Your assignment: Restate the full set of records exactly, without adding or dropping a word.

Material for the task:
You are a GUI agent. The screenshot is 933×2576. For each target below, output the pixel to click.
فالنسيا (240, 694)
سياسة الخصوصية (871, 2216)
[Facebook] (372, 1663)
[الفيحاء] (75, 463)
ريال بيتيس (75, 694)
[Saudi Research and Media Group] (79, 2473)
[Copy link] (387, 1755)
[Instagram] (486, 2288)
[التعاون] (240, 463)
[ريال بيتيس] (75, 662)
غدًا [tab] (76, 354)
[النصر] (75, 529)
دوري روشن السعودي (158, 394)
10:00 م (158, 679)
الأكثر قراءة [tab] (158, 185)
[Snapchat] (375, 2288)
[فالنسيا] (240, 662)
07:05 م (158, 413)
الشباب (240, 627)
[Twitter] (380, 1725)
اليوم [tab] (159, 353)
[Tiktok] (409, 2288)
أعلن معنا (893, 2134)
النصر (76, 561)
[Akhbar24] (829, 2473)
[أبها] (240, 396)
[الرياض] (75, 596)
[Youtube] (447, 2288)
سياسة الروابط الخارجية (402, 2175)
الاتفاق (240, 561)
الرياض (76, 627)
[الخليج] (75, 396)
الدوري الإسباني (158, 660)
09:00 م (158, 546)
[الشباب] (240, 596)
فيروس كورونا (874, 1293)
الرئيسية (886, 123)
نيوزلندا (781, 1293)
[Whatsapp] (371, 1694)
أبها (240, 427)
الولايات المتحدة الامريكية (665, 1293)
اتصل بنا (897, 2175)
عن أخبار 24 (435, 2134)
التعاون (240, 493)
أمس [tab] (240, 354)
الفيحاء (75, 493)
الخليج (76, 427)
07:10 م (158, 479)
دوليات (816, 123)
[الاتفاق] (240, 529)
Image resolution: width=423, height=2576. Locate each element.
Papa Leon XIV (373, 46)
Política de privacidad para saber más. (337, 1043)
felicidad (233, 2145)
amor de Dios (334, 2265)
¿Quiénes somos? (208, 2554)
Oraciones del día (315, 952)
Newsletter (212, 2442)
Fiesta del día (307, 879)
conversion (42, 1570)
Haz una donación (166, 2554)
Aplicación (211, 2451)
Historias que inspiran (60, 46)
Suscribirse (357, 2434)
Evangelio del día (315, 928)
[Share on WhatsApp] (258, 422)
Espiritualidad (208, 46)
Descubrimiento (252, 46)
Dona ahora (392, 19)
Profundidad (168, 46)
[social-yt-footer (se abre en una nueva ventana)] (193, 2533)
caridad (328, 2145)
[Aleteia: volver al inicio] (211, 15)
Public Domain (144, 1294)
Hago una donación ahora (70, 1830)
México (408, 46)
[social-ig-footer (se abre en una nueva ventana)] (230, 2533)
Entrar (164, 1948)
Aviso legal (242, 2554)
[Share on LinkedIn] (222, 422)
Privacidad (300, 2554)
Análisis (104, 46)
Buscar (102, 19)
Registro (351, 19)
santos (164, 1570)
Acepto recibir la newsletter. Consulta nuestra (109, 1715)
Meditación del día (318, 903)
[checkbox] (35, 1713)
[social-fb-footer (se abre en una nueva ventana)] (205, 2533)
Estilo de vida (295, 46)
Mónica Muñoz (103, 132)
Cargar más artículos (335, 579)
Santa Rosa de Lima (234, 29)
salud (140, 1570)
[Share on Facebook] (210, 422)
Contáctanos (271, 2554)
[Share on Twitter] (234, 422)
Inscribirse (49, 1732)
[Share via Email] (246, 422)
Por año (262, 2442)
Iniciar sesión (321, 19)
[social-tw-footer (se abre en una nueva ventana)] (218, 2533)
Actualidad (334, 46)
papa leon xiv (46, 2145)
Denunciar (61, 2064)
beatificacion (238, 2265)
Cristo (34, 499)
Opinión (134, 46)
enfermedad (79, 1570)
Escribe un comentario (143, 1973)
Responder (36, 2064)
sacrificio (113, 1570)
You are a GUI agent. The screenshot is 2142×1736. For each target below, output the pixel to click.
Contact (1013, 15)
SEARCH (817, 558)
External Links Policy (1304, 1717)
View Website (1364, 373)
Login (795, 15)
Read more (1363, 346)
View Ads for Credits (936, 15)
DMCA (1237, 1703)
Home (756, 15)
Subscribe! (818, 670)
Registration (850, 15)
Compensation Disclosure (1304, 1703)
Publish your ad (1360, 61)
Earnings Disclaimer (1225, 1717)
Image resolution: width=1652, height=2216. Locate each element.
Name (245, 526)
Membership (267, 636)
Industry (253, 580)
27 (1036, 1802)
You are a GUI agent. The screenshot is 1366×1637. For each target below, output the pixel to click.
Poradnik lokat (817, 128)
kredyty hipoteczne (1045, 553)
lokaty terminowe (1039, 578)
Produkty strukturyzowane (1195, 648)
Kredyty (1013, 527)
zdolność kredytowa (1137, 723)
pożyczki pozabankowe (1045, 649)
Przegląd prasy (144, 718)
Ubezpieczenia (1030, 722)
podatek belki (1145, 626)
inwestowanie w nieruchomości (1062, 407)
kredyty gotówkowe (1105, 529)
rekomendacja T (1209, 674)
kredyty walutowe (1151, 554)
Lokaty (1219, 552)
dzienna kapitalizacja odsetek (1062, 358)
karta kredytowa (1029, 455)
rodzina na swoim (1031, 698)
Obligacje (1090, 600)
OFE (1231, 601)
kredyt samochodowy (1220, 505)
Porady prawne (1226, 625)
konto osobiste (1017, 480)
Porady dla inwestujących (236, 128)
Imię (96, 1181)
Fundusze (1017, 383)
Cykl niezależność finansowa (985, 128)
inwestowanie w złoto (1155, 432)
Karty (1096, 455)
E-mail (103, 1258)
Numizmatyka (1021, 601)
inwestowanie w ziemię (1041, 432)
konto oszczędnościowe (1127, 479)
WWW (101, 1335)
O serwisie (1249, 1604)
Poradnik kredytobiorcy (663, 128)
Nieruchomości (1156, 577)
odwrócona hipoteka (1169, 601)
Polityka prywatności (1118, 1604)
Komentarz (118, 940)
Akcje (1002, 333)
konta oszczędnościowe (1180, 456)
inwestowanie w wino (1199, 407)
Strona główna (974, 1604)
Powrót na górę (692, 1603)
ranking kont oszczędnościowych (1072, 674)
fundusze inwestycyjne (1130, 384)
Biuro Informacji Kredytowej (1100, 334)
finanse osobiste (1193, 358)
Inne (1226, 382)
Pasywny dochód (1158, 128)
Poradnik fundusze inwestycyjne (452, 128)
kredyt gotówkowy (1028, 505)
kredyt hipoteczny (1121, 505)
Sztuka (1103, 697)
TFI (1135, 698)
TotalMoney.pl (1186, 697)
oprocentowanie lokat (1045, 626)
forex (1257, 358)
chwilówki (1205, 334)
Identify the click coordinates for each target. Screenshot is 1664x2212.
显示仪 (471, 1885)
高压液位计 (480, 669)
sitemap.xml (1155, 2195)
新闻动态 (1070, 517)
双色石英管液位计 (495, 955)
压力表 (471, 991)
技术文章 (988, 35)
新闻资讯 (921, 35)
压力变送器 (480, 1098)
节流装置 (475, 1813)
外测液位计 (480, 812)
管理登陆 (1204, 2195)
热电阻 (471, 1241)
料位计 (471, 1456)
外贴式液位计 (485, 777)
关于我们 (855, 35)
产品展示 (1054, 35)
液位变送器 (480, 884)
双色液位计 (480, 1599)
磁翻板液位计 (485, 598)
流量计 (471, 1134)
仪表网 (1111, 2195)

Answer to this task:
You are a GUI agent. The screenshot is 933×2576. For each target below, output the pixel to click.
فالنسيا (240, 694)
سياسة الخصوصية (871, 2216)
[Facebook] (372, 1663)
[الفيحاء] (75, 463)
ريال بيتيس (75, 694)
[Saudi Research and Media Group] (79, 2473)
[Copy link] (387, 1755)
[Instagram] (486, 2288)
[التعاون] (240, 463)
[ريال بيتيس] (75, 662)
غدًا [tab] (76, 354)
[النصر] (75, 529)
دوري روشن السعودي (158, 394)
10:00 م (158, 679)
الأكثر قراءة [tab] (158, 185)
[Snapchat] (375, 2288)
[فالنسيا] (240, 662)
07:05 م (158, 413)
الشباب (240, 627)
[Twitter] (380, 1725)
اليوم [tab] (159, 353)
[Tiktok] (409, 2288)
أعلن معنا (893, 2134)
النصر (76, 561)
[Akhbar24] (829, 2473)
[أبها] (240, 396)
[الرياض] (75, 596)
[Youtube] (447, 2288)
سياسة الروابط الخارجية (402, 2175)
الاتفاق (240, 561)
الرياض (76, 627)
[الخليج] (75, 396)
الدوري الإسباني (158, 660)
09:00 م (158, 546)
[الشباب] (240, 596)
فيروس كورونا (874, 1293)
الرئيسية (886, 123)
نيوزلندا (781, 1293)
[Whatsapp] (371, 1694)
أبها (240, 427)
الولايات المتحدة الامريكية (665, 1293)
اتصل بنا (897, 2175)
عن أخبار 24 (435, 2134)
التعاون (240, 493)
أمس [tab] (240, 354)
الفيحاء (75, 493)
الخليج (76, 427)
07:10 م (158, 479)
دوليات (816, 123)
[الاتفاق] (240, 529)
Image resolution: width=423, height=2576. Locate each element.
Papa Leon XIV (373, 46)
Política de privacidad para saber más. (337, 1043)
felicidad (233, 2145)
amor de Dios (334, 2265)
¿Quiénes somos? (208, 2554)
Oraciones del día (315, 952)
Newsletter (212, 2442)
Fiesta del día (307, 879)
conversion (42, 1570)
Haz una donación (166, 2554)
Aplicación (211, 2451)
Historias que inspiran (60, 46)
Suscribirse (357, 2434)
Evangelio del día (315, 928)
[Share on WhatsApp] (258, 422)
Espiritualidad (208, 46)
Descubrimiento (252, 46)
Dona ahora (392, 19)
Profundidad (168, 46)
[social-yt-footer (se abre en una nueva ventana)] (193, 2533)
caridad (328, 2145)
[Aleteia: volver al inicio] (211, 15)
Public Domain (144, 1294)
Hago una donación ahora (70, 1830)
México (408, 46)
[social-ig-footer (se abre en una nueva ventana)] (230, 2533)
Entrar (164, 1948)
Aviso legal (242, 2554)
[Share on LinkedIn] (222, 422)
Privacidad (300, 2554)
Análisis (104, 46)
Buscar (102, 19)
Registro (351, 19)
santos (164, 1570)
Acepto recibir la newsletter. Consulta nuestra (109, 1715)
Meditación del día (318, 903)
[checkbox] (35, 1713)
[social-fb-footer (se abre en una nueva ventana)] (205, 2533)
Estilo de vida (295, 46)
Mónica Muñoz (103, 132)
Cargar más artículos (335, 579)
Santa Rosa de Lima (234, 29)
salud (140, 1570)
[Share on Facebook] (210, 422)
Contáctanos (271, 2554)
[Share on Twitter] (234, 422)
Inscribirse (49, 1732)
[Share via Email] (246, 422)
Por año (262, 2442)
Iniciar sesión (321, 19)
[social-tw-footer (se abre en una nueva ventana)] (218, 2533)
Actualidad (334, 46)
papa leon xiv (46, 2145)
Denunciar (61, 2064)
beatificacion (238, 2265)
Cristo (34, 499)
Opinión (134, 46)
enfermedad (79, 1570)
Escribe un comentario (143, 1973)
Responder (36, 2064)
sacrificio (113, 1570)
You are a GUI agent. The screenshot is 2142×1736. For each target below, output the pixel to click.
Contact (1013, 15)
SEARCH (817, 558)
External Links Policy (1304, 1717)
View Website (1364, 373)
Login (795, 15)
Read more (1363, 346)
View Ads for Credits (936, 15)
DMCA (1237, 1703)
Home (756, 15)
Subscribe! (818, 670)
Registration (850, 15)
Compensation Disclosure (1304, 1703)
Publish your ad (1360, 61)
Earnings Disclaimer (1225, 1717)
Image resolution: width=1652, height=2216. Locate each element.
Name (245, 526)
Membership (267, 636)
Industry (253, 580)
27 (1036, 1802)
You are a GUI agent. The screenshot is 1366×1637. For each target below, output the pixel to click.
Poradnik lokat (817, 128)
kredyty hipoteczne (1045, 553)
lokaty terminowe (1039, 578)
Produkty strukturyzowane (1195, 648)
Kredyty (1013, 527)
zdolność kredytowa (1137, 723)
pożyczki pozabankowe (1045, 649)
Przegląd prasy (144, 718)
Ubezpieczenia (1030, 722)
podatek belki (1145, 626)
inwestowanie w nieruchomości (1062, 407)
kredyty gotówkowe (1105, 529)
rekomendacja T (1209, 674)
kredyty walutowe (1151, 554)
Lokaty (1219, 552)
dzienna kapitalizacja odsetek (1062, 358)
karta kredytowa (1029, 455)
rodzina na swoim (1031, 698)
Obligacje (1090, 600)
OFE (1231, 601)
kredyt samochodowy (1220, 505)
Porady prawne (1226, 625)
konto osobiste (1017, 480)
Porady dla inwestujących (236, 128)
Imię (96, 1181)
Fundusze (1017, 383)
Cykl niezależność finansowa (985, 128)
inwestowanie w złoto (1155, 432)
Karty (1096, 455)
E-mail (103, 1258)
Numizmatyka (1021, 601)
inwestowanie w ziemię (1041, 432)
konto oszczędnościowe (1127, 479)
WWW (101, 1335)
O serwisie (1249, 1604)
Poradnik kredytobiorcy (663, 128)
Nieruchomości (1156, 577)
odwrócona hipoteka (1169, 601)
Polityka prywatności (1118, 1604)
Komentarz (118, 940)
Akcje (1002, 333)
konta oszczędnościowe (1180, 456)
inwestowanie w wino (1199, 407)
Strona główna (974, 1604)
Powrót na górę (692, 1603)
ranking kont oszczędnościowych (1072, 674)
fundusze inwestycyjne (1130, 384)
Biuro Informacji Kredytowej (1100, 334)
finanse osobiste (1193, 358)
Inne (1226, 382)
Pasywny dochód (1158, 128)
Poradnik fundusze inwestycyjne (452, 128)
kredyt gotówkowy (1028, 505)
kredyt hipoteczny (1121, 505)
Sztuka (1103, 697)
TFI (1135, 698)
TotalMoney.pl (1186, 697)
oprocentowanie lokat (1045, 626)
forex (1257, 358)
chwilówki (1205, 334)
Identify the click coordinates for each target. Screenshot is 1664x2212.
显示仪 (471, 1885)
高压液位计 (480, 669)
sitemap.xml (1155, 2195)
新闻动态 (1070, 517)
双色石英管液位计 (495, 955)
压力表 (471, 991)
技术文章 (988, 35)
新闻资讯 (921, 35)
压力变送器 (480, 1098)
节流装置 (475, 1813)
外测液位计 (480, 812)
管理登陆 (1204, 2195)
热电阻 (471, 1241)
料位计 (471, 1456)
外贴式液位计 (485, 777)
关于我们 (855, 35)
产品展示 (1054, 35)
液位变送器 (480, 884)
双色液位计 (480, 1599)
磁翻板液位计 (485, 598)
流量计 (471, 1134)
仪表网 (1111, 2195)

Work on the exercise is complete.